After manual checking and removal of redundancy, the current release of the database (version 1.0) holds 1312 unique bioactive peptides including 464 toxins and venom peptides, 404 antimicrobial peptides, 217 cytokines and growth factors, 141 hormones, 39 neuropeptides and 47 others. Each unique peptide has at least one solved structure in PDB, and 513 peptides have two or more known structures. Consequently, there are 3791 bioactive peptide structures determined by NMR and X-ray in total, including 885, 833, 901, 860, 60, and 252 structures of toxin and venom peptide, antimicrobial peptide, cytokine and growth factor, hormone, neuropeptide and others, respectively.

Secondary structure and peptide length distribution

We have compared the secondary structure composition of proteins collected in PDB and peptides in StraPep. It is found that the peptides in StraPep contain less regular secondary structure (helix and beta strand) but more non-regular structure (turn and coil), and the percentage of turn and coil are 1.44 and 1.41 times of that in PDB, respectively (Figure 3), which is conceivable since it is difficult for a short peptide to maintain a regular secondary structure. The length distribution of the different kinds of peptides in Strapep has also been computed and is shown in Figure 4. The length of most of the peptides (81%) in Strapep is <100; 60% peptides with length >100 are cytokines and growth factors.
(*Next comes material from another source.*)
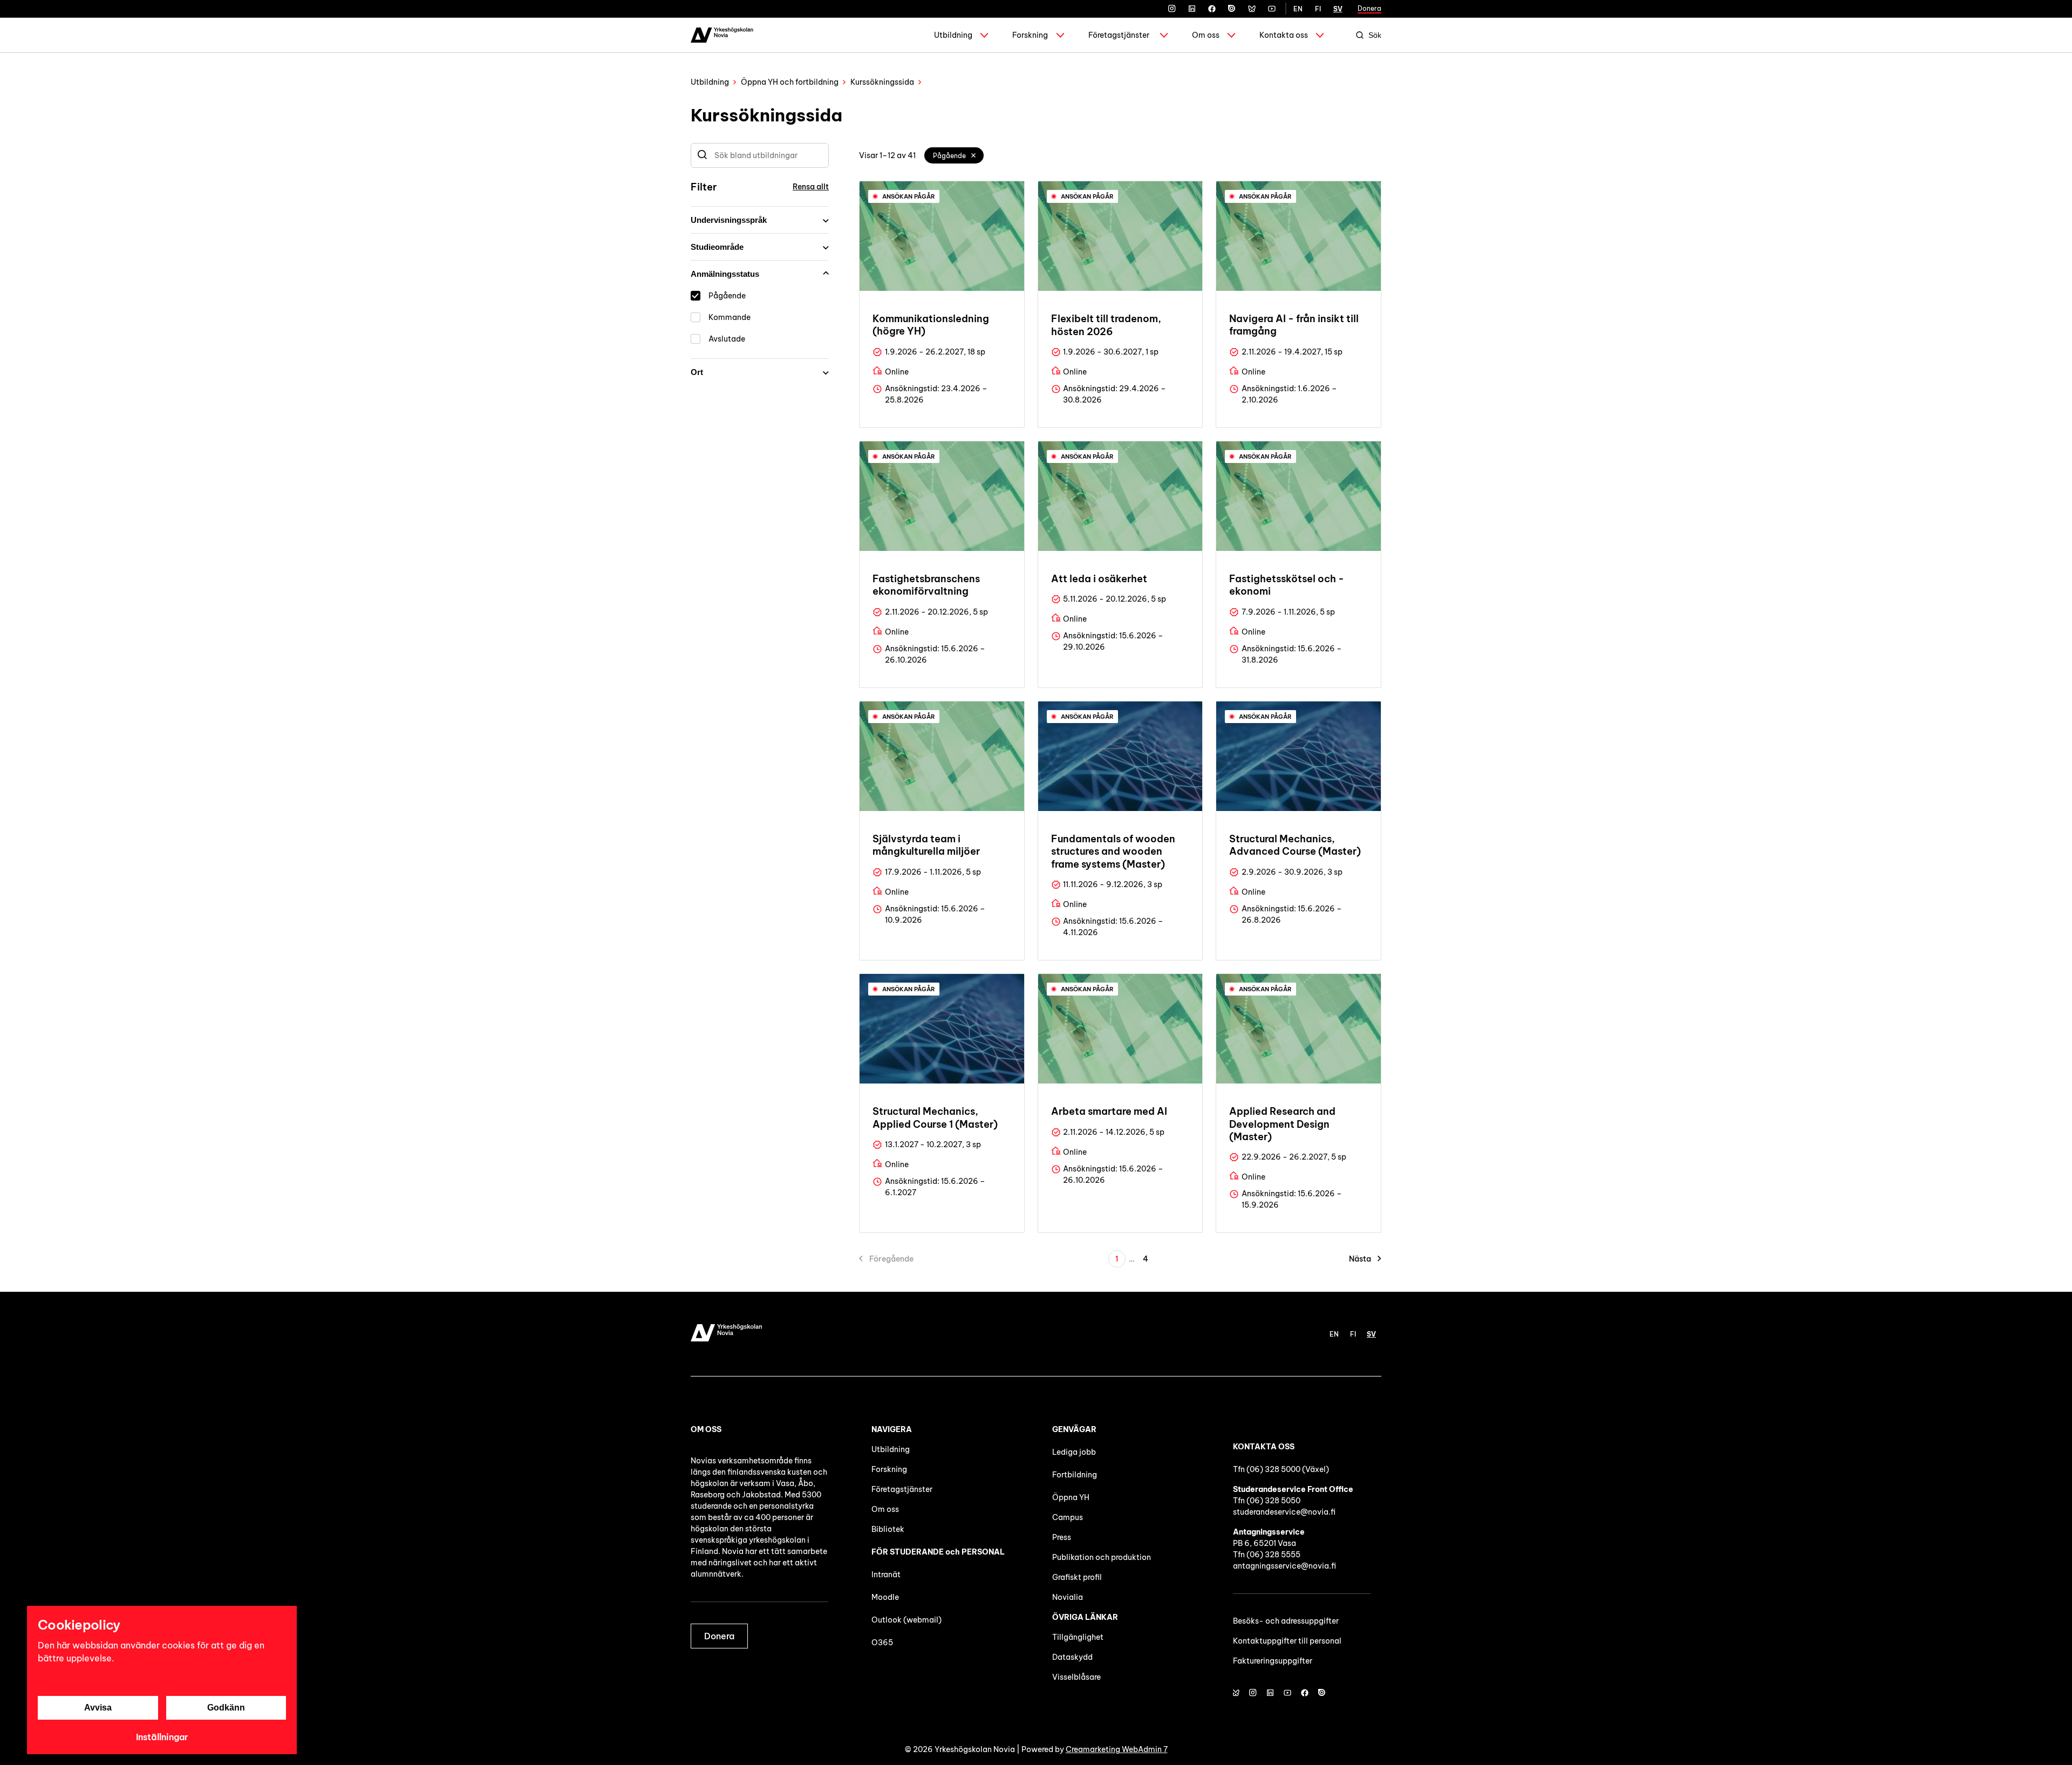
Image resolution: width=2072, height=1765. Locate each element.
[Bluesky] (1251, 8)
The shortest peptide with known 3 D structure is five amino-acids long.
Figure 3.

Comparison of secondary structure compositions of StraPep and PDB.

Figure 4.

The length distribution of the different kinds of peptides in Strapep.

Comparison of secondary structure compositions of StraPep and PDB. The length distribution of the different kinds of peptides in Strapep.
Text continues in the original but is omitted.